### Instructions for the task
In the answer, each entry below appears exactly as given, and no picture appears at all.

### Data for review
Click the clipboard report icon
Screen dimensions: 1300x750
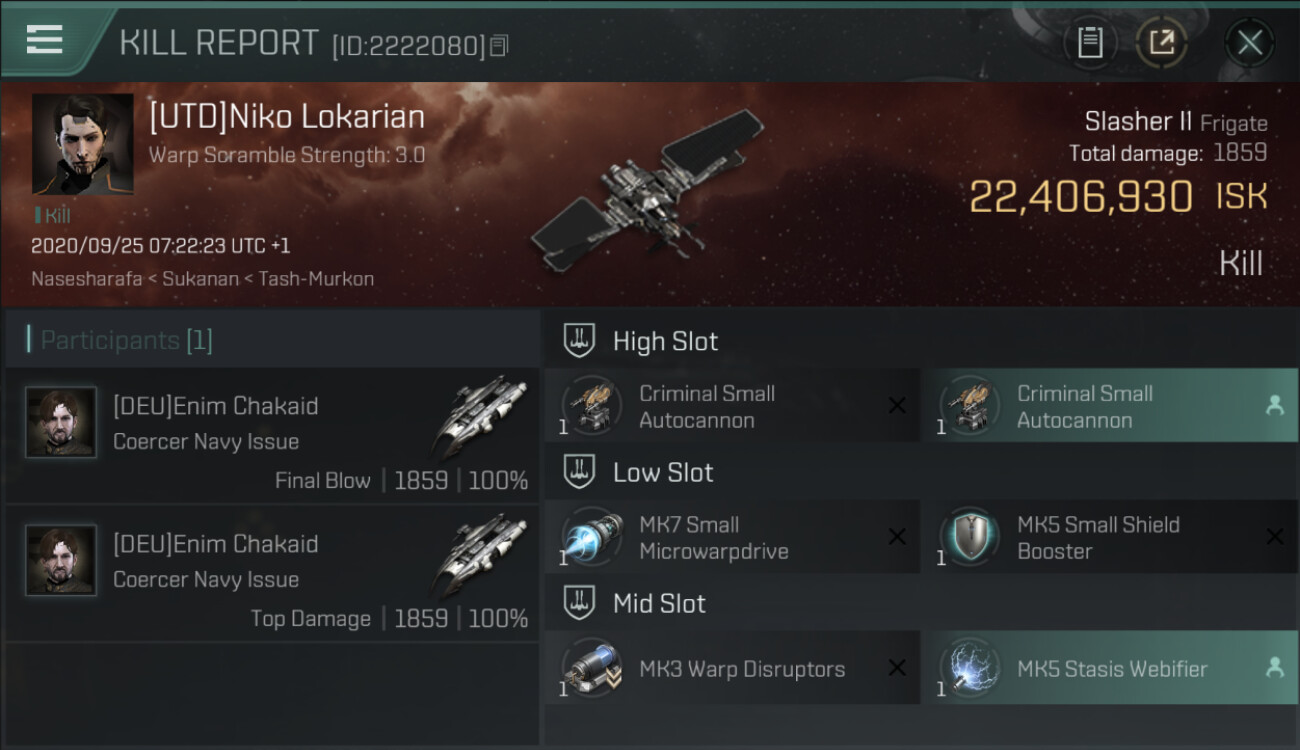(1090, 43)
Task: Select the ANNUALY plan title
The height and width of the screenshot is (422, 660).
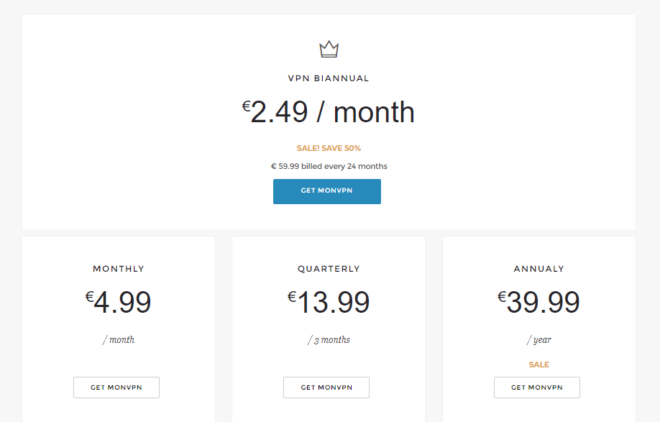Action: pos(539,269)
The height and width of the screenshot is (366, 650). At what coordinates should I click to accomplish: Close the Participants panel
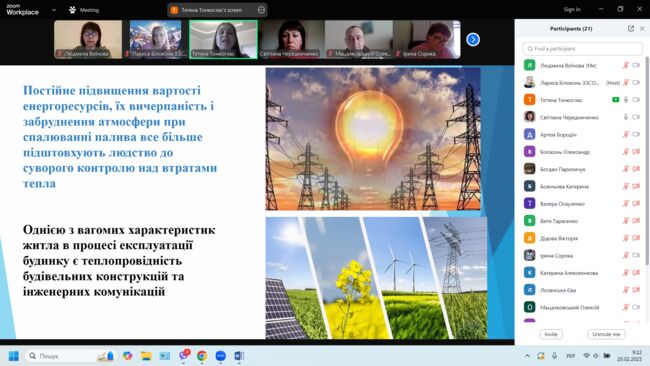642,29
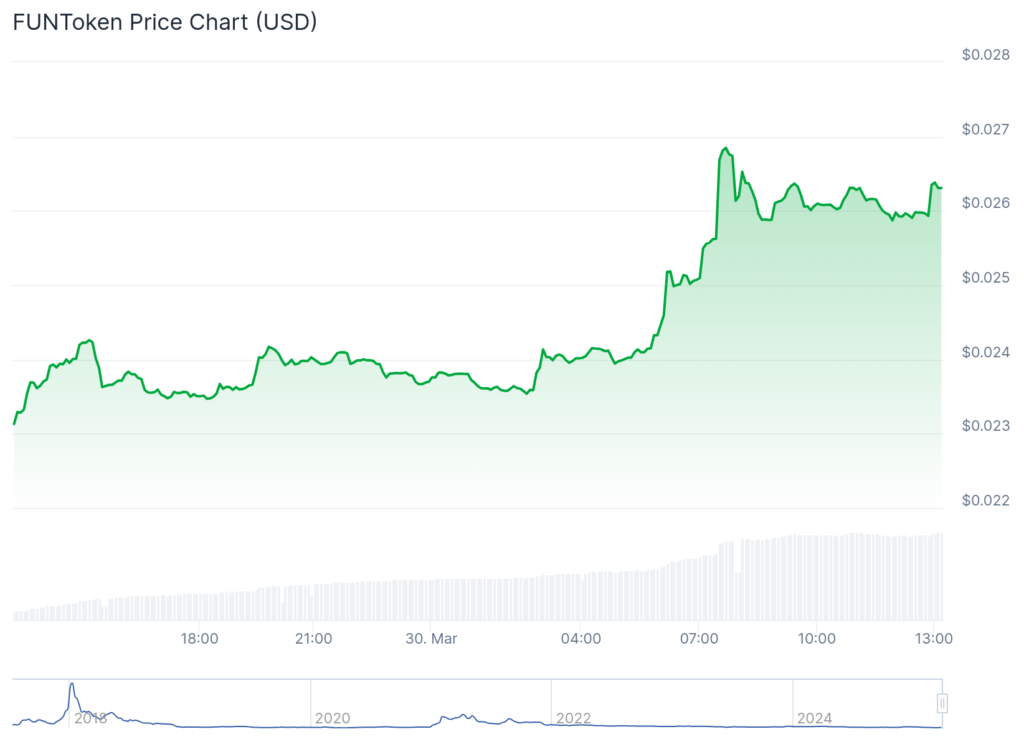This screenshot has height=747, width=1024.
Task: Click the 10:00 time axis label
Action: (x=816, y=638)
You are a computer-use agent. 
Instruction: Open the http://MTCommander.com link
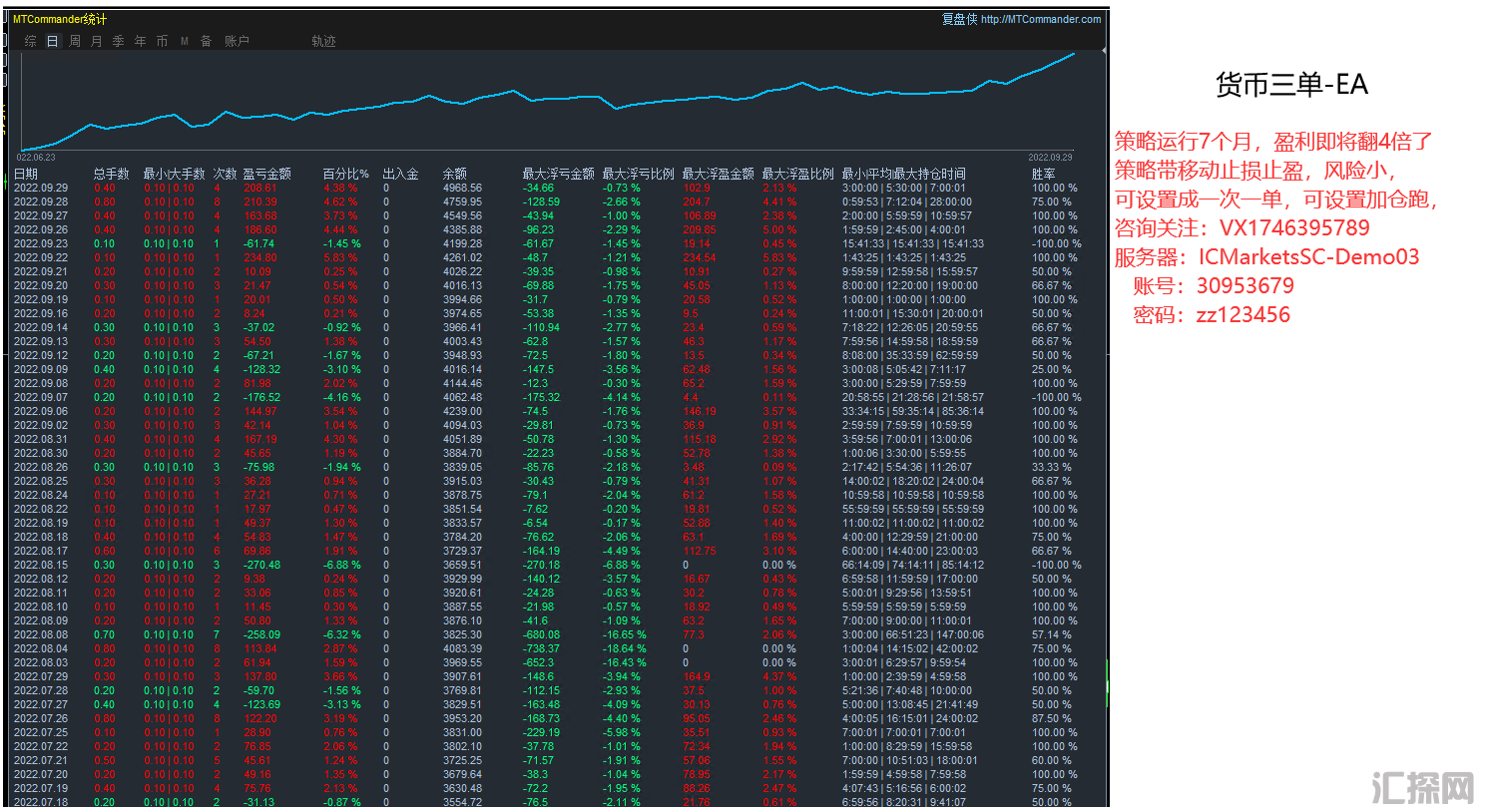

### Exercise output
Click the clipboard report icon
Screen dimensions: 1300x750
(1090, 43)
Task: Select the ANNUALY plan title
The height and width of the screenshot is (422, 660).
Action: pos(539,269)
The height and width of the screenshot is (366, 650). At what coordinates should I click to accomplish: Close the Participants panel
642,29
This screenshot has height=747, width=1024.
Task: Click the 10:00 time axis label
Action: (x=816, y=638)
You are a computer-use agent. 
Instruction: Open the http://MTCommander.com link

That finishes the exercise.